(Records from a collection)

:::

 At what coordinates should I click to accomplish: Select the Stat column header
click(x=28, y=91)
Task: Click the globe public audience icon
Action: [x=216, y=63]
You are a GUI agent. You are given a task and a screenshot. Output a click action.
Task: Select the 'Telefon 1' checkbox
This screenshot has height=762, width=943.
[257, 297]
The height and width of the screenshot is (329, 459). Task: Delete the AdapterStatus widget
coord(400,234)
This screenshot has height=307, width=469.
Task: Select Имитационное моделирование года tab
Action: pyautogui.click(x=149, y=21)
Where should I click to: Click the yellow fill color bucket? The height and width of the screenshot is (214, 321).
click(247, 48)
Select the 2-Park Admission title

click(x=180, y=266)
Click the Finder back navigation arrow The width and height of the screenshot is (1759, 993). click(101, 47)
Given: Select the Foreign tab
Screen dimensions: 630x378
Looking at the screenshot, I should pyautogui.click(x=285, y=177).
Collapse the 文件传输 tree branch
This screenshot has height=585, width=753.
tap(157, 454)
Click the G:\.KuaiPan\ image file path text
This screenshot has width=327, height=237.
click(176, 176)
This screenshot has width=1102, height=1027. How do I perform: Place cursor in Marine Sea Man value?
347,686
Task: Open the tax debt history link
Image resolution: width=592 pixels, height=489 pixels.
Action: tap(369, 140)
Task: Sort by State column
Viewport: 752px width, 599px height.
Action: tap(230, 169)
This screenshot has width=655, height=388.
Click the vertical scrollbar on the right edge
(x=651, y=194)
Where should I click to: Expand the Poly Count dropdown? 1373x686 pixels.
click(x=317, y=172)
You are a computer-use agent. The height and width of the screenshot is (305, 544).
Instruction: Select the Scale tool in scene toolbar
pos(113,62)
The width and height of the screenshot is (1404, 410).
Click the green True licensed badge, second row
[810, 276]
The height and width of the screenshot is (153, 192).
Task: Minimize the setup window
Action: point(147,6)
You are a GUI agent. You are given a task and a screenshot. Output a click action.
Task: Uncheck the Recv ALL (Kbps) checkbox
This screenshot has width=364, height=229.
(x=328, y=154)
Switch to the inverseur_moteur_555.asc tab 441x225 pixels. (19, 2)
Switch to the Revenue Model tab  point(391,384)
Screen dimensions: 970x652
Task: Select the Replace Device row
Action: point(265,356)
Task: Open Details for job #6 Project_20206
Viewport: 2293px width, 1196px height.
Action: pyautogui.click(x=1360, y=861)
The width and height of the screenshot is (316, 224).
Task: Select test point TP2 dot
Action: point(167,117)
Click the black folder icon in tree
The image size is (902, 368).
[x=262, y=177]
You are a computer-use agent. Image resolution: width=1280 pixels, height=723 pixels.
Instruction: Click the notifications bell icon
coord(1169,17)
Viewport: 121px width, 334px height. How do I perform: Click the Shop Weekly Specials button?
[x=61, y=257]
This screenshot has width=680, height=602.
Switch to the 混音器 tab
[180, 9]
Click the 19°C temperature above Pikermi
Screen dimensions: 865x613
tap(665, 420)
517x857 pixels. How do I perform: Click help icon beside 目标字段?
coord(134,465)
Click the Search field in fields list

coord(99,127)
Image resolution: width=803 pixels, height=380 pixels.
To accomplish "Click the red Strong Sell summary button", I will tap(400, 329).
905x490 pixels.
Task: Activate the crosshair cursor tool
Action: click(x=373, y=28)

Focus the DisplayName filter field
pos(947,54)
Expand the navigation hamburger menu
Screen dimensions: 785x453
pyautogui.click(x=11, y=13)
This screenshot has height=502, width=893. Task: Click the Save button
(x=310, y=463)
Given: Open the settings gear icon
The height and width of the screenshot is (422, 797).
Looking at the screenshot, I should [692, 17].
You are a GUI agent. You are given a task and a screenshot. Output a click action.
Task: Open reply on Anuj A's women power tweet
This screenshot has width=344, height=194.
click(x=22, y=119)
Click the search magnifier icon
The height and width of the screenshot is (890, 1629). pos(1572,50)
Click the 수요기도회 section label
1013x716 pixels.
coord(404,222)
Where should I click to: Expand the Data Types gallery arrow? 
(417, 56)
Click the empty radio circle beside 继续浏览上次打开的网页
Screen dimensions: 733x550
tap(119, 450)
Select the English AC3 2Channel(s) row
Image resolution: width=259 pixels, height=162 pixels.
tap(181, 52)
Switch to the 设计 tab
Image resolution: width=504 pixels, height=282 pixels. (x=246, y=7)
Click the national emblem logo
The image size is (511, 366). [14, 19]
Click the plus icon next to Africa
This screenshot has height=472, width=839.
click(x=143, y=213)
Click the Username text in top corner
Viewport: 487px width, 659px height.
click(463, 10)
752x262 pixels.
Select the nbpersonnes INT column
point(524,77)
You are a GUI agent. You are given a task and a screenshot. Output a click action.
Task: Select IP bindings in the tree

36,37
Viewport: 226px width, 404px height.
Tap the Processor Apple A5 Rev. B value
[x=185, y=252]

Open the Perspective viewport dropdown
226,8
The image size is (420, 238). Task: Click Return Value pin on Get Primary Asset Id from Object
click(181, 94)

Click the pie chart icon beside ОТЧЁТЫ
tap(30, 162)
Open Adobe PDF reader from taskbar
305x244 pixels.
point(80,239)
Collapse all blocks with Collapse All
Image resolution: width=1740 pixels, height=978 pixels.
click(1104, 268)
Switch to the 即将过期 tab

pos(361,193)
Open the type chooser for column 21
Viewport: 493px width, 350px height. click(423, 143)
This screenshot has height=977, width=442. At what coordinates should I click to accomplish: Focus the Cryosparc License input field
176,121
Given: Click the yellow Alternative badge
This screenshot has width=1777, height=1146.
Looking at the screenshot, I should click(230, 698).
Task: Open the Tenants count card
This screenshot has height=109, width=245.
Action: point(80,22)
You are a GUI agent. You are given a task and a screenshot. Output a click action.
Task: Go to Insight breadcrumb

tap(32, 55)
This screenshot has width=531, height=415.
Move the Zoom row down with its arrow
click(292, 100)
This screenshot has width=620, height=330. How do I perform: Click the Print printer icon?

:::

> [Instructions for the task] Copy every line of the listing above without any changes.

> [Answer to this problem]
 At what coordinates should I click to accomplish: Select the Stat column header
click(x=28, y=91)
Task: Click the globe public audience icon
Action: [x=216, y=63]
You are a GUI agent. You are given a task and a screenshot. Output a click action.
Task: Select the 'Telefon 1' checkbox
This screenshot has height=762, width=943.
[257, 297]
The height and width of the screenshot is (329, 459). Task: Delete the AdapterStatus widget
coord(400,234)
This screenshot has height=307, width=469.
Task: Select Имитационное моделирование года tab
Action: pyautogui.click(x=149, y=21)
Where should I click to: Click the yellow fill color bucket? The height and width of the screenshot is (214, 321).
click(247, 48)
Select the 2-Park Admission title

click(x=180, y=266)
Click the Finder back navigation arrow The width and height of the screenshot is (1759, 993). click(101, 47)
Given: Select the Foreign tab
Screen dimensions: 630x378
Looking at the screenshot, I should pyautogui.click(x=285, y=177).
Collapse the 文件传输 tree branch
This screenshot has height=585, width=753.
tap(157, 454)
Click the G:\.KuaiPan\ image file path text
This screenshot has width=327, height=237.
click(176, 176)
This screenshot has width=1102, height=1027. How do I perform: Place cursor in Marine Sea Man value?
347,686
Task: Open the tax debt history link
Image resolution: width=592 pixels, height=489 pixels.
Action: tap(369, 140)
Task: Sort by State column
Viewport: 752px width, 599px height.
Action: tap(230, 169)
This screenshot has width=655, height=388.
Click the vertical scrollbar on the right edge
(x=651, y=194)
Where should I click to: Expand the Poly Count dropdown? 1373x686 pixels.
click(x=317, y=172)
You are a computer-use agent. The height and width of the screenshot is (305, 544).
Instruction: Select the Scale tool in scene toolbar
pos(113,62)
The width and height of the screenshot is (1404, 410).
Click the green True licensed badge, second row
[810, 276]
The height and width of the screenshot is (153, 192).
Task: Minimize the setup window
Action: point(147,6)
You are a GUI agent. You are given a task and a screenshot. Output a click action.
Task: Uncheck the Recv ALL (Kbps) checkbox
This screenshot has width=364, height=229.
(x=328, y=154)
Switch to the inverseur_moteur_555.asc tab 441x225 pixels. (19, 2)
Switch to the Revenue Model tab  point(391,384)
Screen dimensions: 970x652
Task: Select the Replace Device row
Action: point(265,356)
Task: Open Details for job #6 Project_20206
Viewport: 2293px width, 1196px height.
Action: pyautogui.click(x=1360, y=861)
The width and height of the screenshot is (316, 224).
Task: Select test point TP2 dot
Action: point(167,117)
Click the black folder icon in tree
The image size is (902, 368).
[x=262, y=177]
You are a computer-use agent. Image resolution: width=1280 pixels, height=723 pixels.
Instruction: Click the notifications bell icon
coord(1169,17)
Viewport: 121px width, 334px height. How do I perform: Click the Shop Weekly Specials button?
[x=61, y=257]
This screenshot has width=680, height=602.
Switch to the 混音器 tab
[180, 9]
Click the 19°C temperature above Pikermi
Screen dimensions: 865x613
tap(665, 420)
517x857 pixels. How do I perform: Click help icon beside 目标字段?
coord(134,465)
Click the Search field in fields list

coord(99,127)
Image resolution: width=803 pixels, height=380 pixels.
To accomplish "Click the red Strong Sell summary button", I will tap(400, 329).
905x490 pixels.
Task: Activate the crosshair cursor tool
Action: click(x=373, y=28)

Focus the DisplayName filter field
pos(947,54)
Expand the navigation hamburger menu
Screen dimensions: 785x453
pyautogui.click(x=11, y=13)
This screenshot has height=502, width=893. Task: Click the Save button
(x=310, y=463)
Given: Open the settings gear icon
The height and width of the screenshot is (422, 797).
Looking at the screenshot, I should [692, 17].
You are a GUI agent. You are given a task and a screenshot. Output a click action.
Task: Open reply on Anuj A's women power tweet
This screenshot has width=344, height=194.
click(x=22, y=119)
Click the search magnifier icon
The height and width of the screenshot is (890, 1629). pos(1572,50)
Click the 수요기도회 section label
1013x716 pixels.
coord(404,222)
Where should I click to: Expand the Data Types gallery arrow? 
(417, 56)
Click the empty radio circle beside 继续浏览上次打开的网页
Screen dimensions: 733x550
tap(119, 450)
Select the English AC3 2Channel(s) row
Image resolution: width=259 pixels, height=162 pixels.
tap(181, 52)
Switch to the 设计 tab
Image resolution: width=504 pixels, height=282 pixels. (x=246, y=7)
Click the national emblem logo
The image size is (511, 366). [14, 19]
Click the plus icon next to Africa
This screenshot has height=472, width=839.
click(x=143, y=213)
Click the Username text in top corner
Viewport: 487px width, 659px height.
click(463, 10)
752x262 pixels.
Select the nbpersonnes INT column
point(524,77)
You are a GUI agent. You are given a task and a screenshot. Output a click action.
Task: Select IP bindings in the tree

36,37
Viewport: 226px width, 404px height.
Tap the Processor Apple A5 Rev. B value
[x=185, y=252]

Open the Perspective viewport dropdown
226,8
The image size is (420, 238). Task: Click Return Value pin on Get Primary Asset Id from Object
click(181, 94)

Click the pie chart icon beside ОТЧЁТЫ
tap(30, 162)
Open Adobe PDF reader from taskbar
305x244 pixels.
point(80,239)
Collapse all blocks with Collapse All
Image resolution: width=1740 pixels, height=978 pixels.
click(1104, 268)
Switch to the 即将过期 tab

pos(361,193)
Open the type chooser for column 21
Viewport: 493px width, 350px height. click(423, 143)
This screenshot has height=977, width=442. At what coordinates should I click to accomplish: Focus the Cryosparc License input field
176,121
Given: Click the yellow Alternative badge
This screenshot has width=1777, height=1146.
Looking at the screenshot, I should click(230, 698).
Task: Open the Tenants count card
This screenshot has height=109, width=245.
Action: point(80,22)
You are a GUI agent. You are given a task and a screenshot. Output a click action.
Task: Go to Insight breadcrumb

tap(32, 55)
This screenshot has width=531, height=415.
Move the Zoom row down with its arrow
click(292, 100)
This screenshot has width=620, height=330. How do I perform: Click the Print printer icon?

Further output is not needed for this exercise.